Reading an old edition of Burton's number theory text, I come to this corollary in chapter 13:
In the Fibonacci sequence, $u_m \mid u_n$ if and only if $m \mid n$ for $m \ge 2$
The proof seems to be:
$u_m \mid u_n \implies \gcd(u_m,u_n)=u_m=u_d$ with $d=\gcd(m,n)$ by Theorem 13-3. Thus $m=d=gcd(m,n)$ and $m\mid n$
Conversely, $m|n \implies u_m | u_n$ by Theorem 13-2
This seems valid to me. However, If true, it seems
$1 | 2 \implies u_2 | u_3 \implies 2|3$ which is absurd.

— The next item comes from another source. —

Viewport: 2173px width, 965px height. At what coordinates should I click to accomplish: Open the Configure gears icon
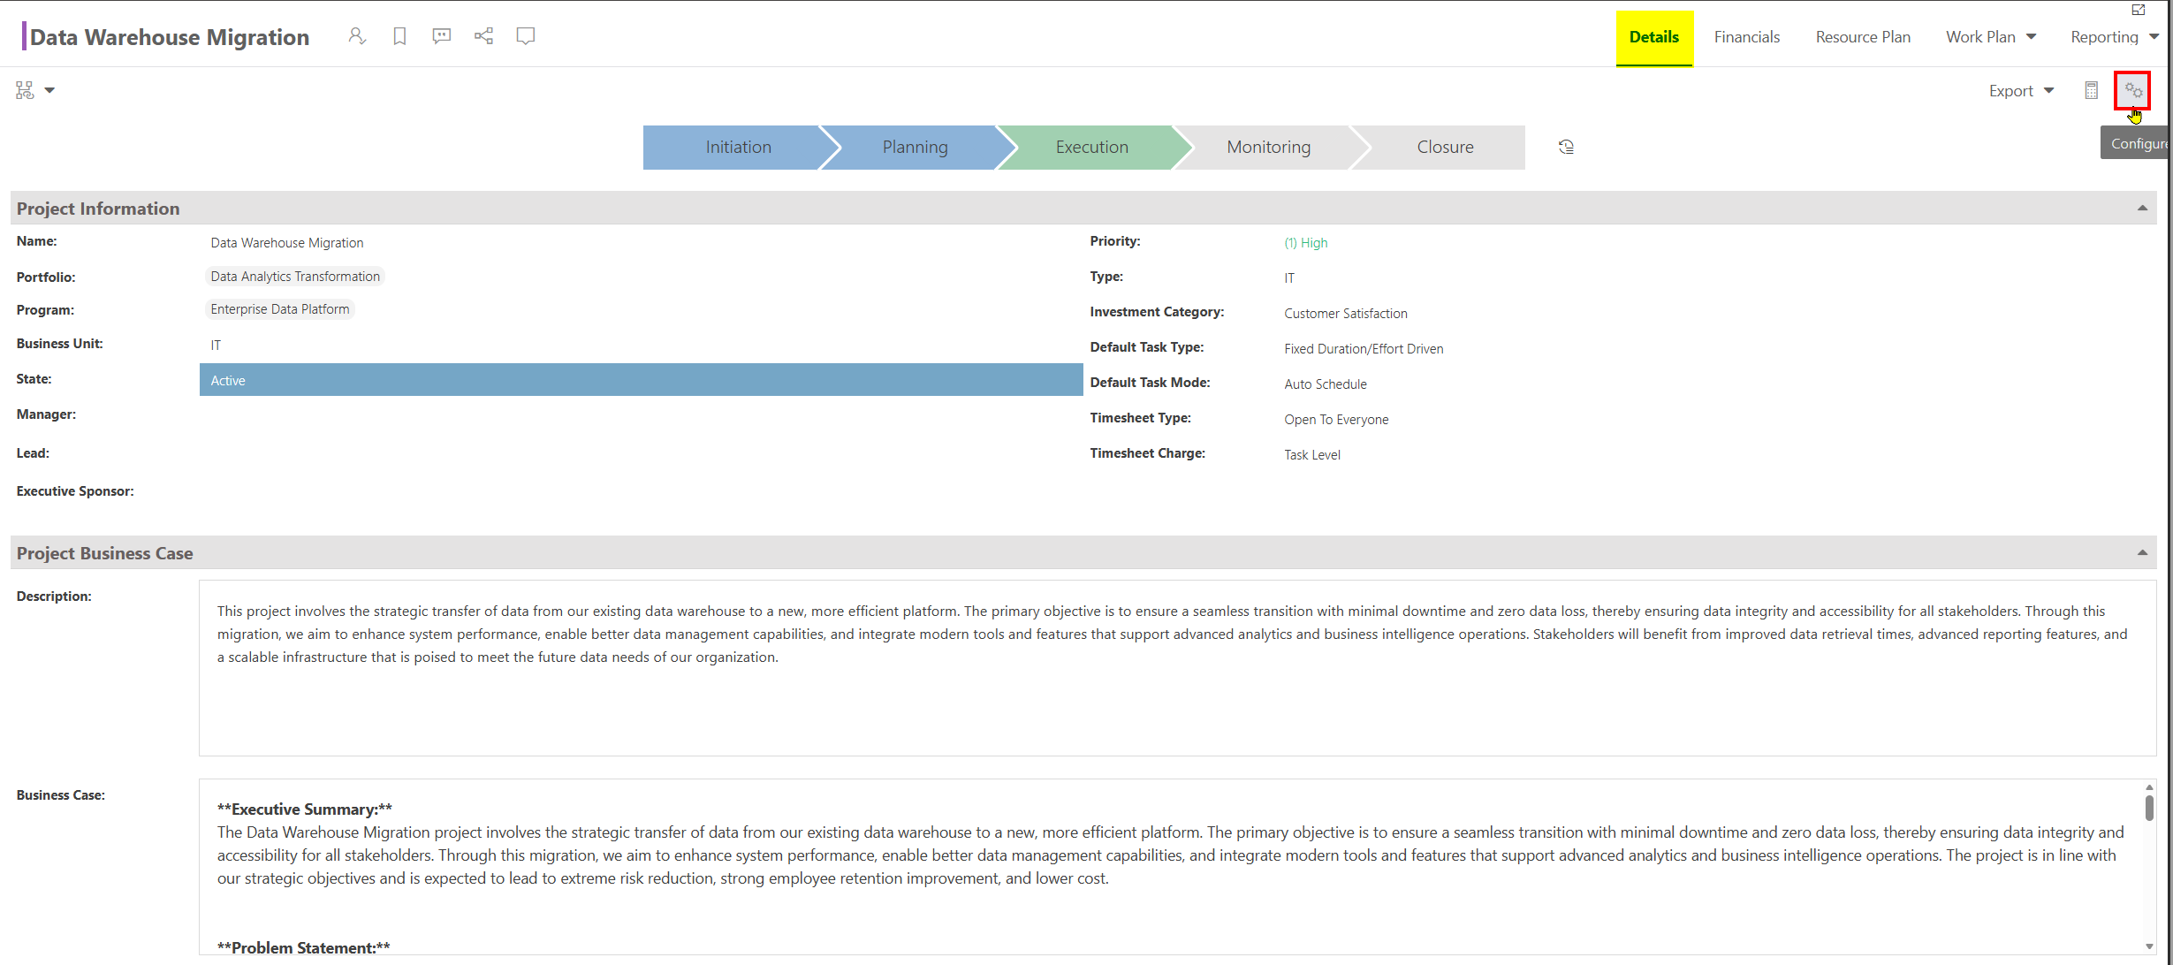2132,90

I'm not sure where the mistake is. Should it perhaps be $m > 2$ in the corollary but then why?
It should be $m,n>2$ in the corollary.
If you are wonderng why so, consider that the solution used $$gcd(u_m,u_n)=u_{\gcd(m,n)}=u_{m} \Rightarrow m=\gcd(m,n)$$ However, note that $u_{gcd(m,n)}=u_{m} \Leftrightarrow \gcd(m,n)=m$ is not true when $\gcd(m,n)=1$, since $u_1=u_2$ but $1 \neq 2$. To avoid this and assume that all elements in the Fibonacci sequence are distinct, it is necessary that $m,n>2$
For example, in your example, note that $\gcd(u_2, u_3)=u_1 =u_2$. So $u_2$ divides $u_3$.